- _Dataset content_
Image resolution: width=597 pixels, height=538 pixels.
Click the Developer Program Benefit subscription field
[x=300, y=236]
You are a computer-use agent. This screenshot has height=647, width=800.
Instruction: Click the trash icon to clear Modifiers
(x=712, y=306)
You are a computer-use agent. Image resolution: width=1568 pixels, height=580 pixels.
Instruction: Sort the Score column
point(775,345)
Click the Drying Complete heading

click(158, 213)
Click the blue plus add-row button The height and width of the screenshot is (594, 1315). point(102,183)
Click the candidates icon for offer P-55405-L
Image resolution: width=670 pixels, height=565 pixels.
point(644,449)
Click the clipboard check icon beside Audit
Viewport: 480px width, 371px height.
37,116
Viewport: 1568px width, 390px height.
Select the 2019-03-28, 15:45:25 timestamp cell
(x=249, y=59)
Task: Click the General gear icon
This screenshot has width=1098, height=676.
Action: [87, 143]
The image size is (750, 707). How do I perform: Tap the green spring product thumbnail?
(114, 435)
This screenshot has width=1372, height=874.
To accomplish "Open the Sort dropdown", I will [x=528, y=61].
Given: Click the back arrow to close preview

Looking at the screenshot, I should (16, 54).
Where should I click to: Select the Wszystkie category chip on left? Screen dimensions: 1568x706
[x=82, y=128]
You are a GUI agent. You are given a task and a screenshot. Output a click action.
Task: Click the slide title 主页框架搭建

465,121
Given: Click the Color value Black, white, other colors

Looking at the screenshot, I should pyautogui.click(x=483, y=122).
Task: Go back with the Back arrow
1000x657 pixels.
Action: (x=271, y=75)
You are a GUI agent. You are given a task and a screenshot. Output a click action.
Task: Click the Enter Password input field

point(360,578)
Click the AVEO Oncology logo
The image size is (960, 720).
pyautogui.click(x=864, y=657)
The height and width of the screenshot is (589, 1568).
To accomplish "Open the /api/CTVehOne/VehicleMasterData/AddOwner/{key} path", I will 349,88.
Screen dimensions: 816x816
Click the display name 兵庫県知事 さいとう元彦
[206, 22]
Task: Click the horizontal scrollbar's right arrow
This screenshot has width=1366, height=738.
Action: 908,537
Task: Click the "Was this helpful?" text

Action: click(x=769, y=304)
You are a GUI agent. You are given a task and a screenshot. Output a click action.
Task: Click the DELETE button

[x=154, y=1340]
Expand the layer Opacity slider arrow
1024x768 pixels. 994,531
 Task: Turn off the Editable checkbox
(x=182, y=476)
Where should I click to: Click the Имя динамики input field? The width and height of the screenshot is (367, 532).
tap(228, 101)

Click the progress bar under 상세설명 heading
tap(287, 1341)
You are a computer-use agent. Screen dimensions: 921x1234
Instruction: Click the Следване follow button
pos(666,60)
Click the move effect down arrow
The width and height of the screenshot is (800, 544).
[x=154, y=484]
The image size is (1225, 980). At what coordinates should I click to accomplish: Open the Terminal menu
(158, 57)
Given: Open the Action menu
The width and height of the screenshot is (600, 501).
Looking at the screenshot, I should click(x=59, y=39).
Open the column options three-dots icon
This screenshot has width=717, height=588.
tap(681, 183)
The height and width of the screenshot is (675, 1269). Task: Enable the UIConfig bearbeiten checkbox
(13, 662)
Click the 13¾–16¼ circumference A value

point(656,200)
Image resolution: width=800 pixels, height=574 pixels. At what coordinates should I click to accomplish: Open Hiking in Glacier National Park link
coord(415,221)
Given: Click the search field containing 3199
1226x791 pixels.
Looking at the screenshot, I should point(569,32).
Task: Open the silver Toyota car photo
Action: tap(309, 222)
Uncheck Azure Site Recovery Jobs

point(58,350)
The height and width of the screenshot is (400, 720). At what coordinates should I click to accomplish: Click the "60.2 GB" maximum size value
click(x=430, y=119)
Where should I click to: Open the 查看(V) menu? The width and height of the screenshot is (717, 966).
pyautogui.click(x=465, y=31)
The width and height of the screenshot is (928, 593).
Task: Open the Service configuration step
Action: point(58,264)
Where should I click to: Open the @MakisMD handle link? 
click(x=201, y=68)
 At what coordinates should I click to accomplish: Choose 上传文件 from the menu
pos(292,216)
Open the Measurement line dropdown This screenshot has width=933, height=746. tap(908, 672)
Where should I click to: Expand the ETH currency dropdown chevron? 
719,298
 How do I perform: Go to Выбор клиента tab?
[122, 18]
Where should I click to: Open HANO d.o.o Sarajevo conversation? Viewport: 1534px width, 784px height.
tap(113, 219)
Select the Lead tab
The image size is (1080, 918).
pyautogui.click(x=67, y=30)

- _Activity_
Your task is to reproduce the whole listing exactly.

- _Your response_
Image resolution: width=597 pixels, height=538 pixels.
Click the Developer Program Benefit subscription field
[x=300, y=236]
You are a computer-use agent. This screenshot has height=647, width=800.
Instruction: Click the trash icon to clear Modifiers
(x=712, y=306)
You are a computer-use agent. Image resolution: width=1568 pixels, height=580 pixels.
Instruction: Sort the Score column
point(775,345)
Click the Drying Complete heading

click(158, 213)
Click the blue plus add-row button The height and width of the screenshot is (594, 1315). point(102,183)
Click the candidates icon for offer P-55405-L
Image resolution: width=670 pixels, height=565 pixels.
point(644,449)
Click the clipboard check icon beside Audit
Viewport: 480px width, 371px height.
37,116
Viewport: 1568px width, 390px height.
Select the 2019-03-28, 15:45:25 timestamp cell
(x=249, y=59)
Task: Click the General gear icon
This screenshot has width=1098, height=676.
Action: [87, 143]
The image size is (750, 707). How do I perform: Tap the green spring product thumbnail?
(114, 435)
This screenshot has width=1372, height=874.
To accomplish "Open the Sort dropdown", I will [x=528, y=61].
Given: Click the back arrow to close preview

Looking at the screenshot, I should (16, 54).
Where should I click to: Select the Wszystkie category chip on left? Screen dimensions: 1568x706
[x=82, y=128]
You are a GUI agent. You are given a task and a screenshot. Output a click action.
Task: Click the slide title 主页框架搭建

465,121
Given: Click the Color value Black, white, other colors

Looking at the screenshot, I should pyautogui.click(x=483, y=122).
Task: Go back with the Back arrow
1000x657 pixels.
Action: (x=271, y=75)
You are a GUI agent. You are given a task and a screenshot. Output a click action.
Task: Click the Enter Password input field

point(360,578)
Click the AVEO Oncology logo
The image size is (960, 720).
pyautogui.click(x=864, y=657)
The height and width of the screenshot is (589, 1568).
To accomplish "Open the /api/CTVehOne/VehicleMasterData/AddOwner/{key} path", I will 349,88.
Screen dimensions: 816x816
Click the display name 兵庫県知事 さいとう元彦
[206, 22]
Task: Click the horizontal scrollbar's right arrow
This screenshot has width=1366, height=738.
Action: 908,537
Task: Click the "Was this helpful?" text

Action: click(x=769, y=304)
You are a GUI agent. You are given a task and a screenshot. Output a click action.
Task: Click the DELETE button

[x=154, y=1340]
Expand the layer Opacity slider arrow
1024x768 pixels. 994,531
 Task: Turn off the Editable checkbox
(x=182, y=476)
Where should I click to: Click the Имя динамики input field? The width and height of the screenshot is (367, 532).
tap(228, 101)

Click the progress bar under 상세설명 heading
tap(287, 1341)
You are a computer-use agent. Screen dimensions: 921x1234
Instruction: Click the Следване follow button
pos(666,60)
Click the move effect down arrow
The width and height of the screenshot is (800, 544).
[x=154, y=484]
The image size is (1225, 980). At what coordinates should I click to accomplish: Open the Terminal menu
(158, 57)
Given: Open the Action menu
The width and height of the screenshot is (600, 501).
Looking at the screenshot, I should click(x=59, y=39).
Open the column options three-dots icon
This screenshot has width=717, height=588.
tap(681, 183)
The height and width of the screenshot is (675, 1269). Task: Enable the UIConfig bearbeiten checkbox
(13, 662)
Click the 13¾–16¼ circumference A value

point(656,200)
Image resolution: width=800 pixels, height=574 pixels. At what coordinates should I click to accomplish: Open Hiking in Glacier National Park link
coord(415,221)
Given: Click the search field containing 3199
1226x791 pixels.
Looking at the screenshot, I should point(569,32).
Task: Open the silver Toyota car photo
Action: tap(309, 222)
Uncheck Azure Site Recovery Jobs

point(58,350)
The height and width of the screenshot is (400, 720). At what coordinates should I click to accomplish: Click the "60.2 GB" maximum size value
click(x=430, y=119)
Where should I click to: Open the 查看(V) menu? The width and height of the screenshot is (717, 966).
pyautogui.click(x=465, y=31)
The width and height of the screenshot is (928, 593).
Task: Open the Service configuration step
Action: point(58,264)
Where should I click to: Open the @MakisMD handle link? 
click(x=201, y=68)
 At what coordinates should I click to accomplish: Choose 上传文件 from the menu
pos(292,216)
Open the Measurement line dropdown This screenshot has width=933, height=746. tap(908, 672)
Where should I click to: Expand the ETH currency dropdown chevron? 
719,298
 How do I perform: Go to Выбор клиента tab?
[122, 18]
Where should I click to: Open HANO d.o.o Sarajevo conversation? Viewport: 1534px width, 784px height.
tap(113, 219)
Select the Lead tab
The image size is (1080, 918).
pyautogui.click(x=67, y=30)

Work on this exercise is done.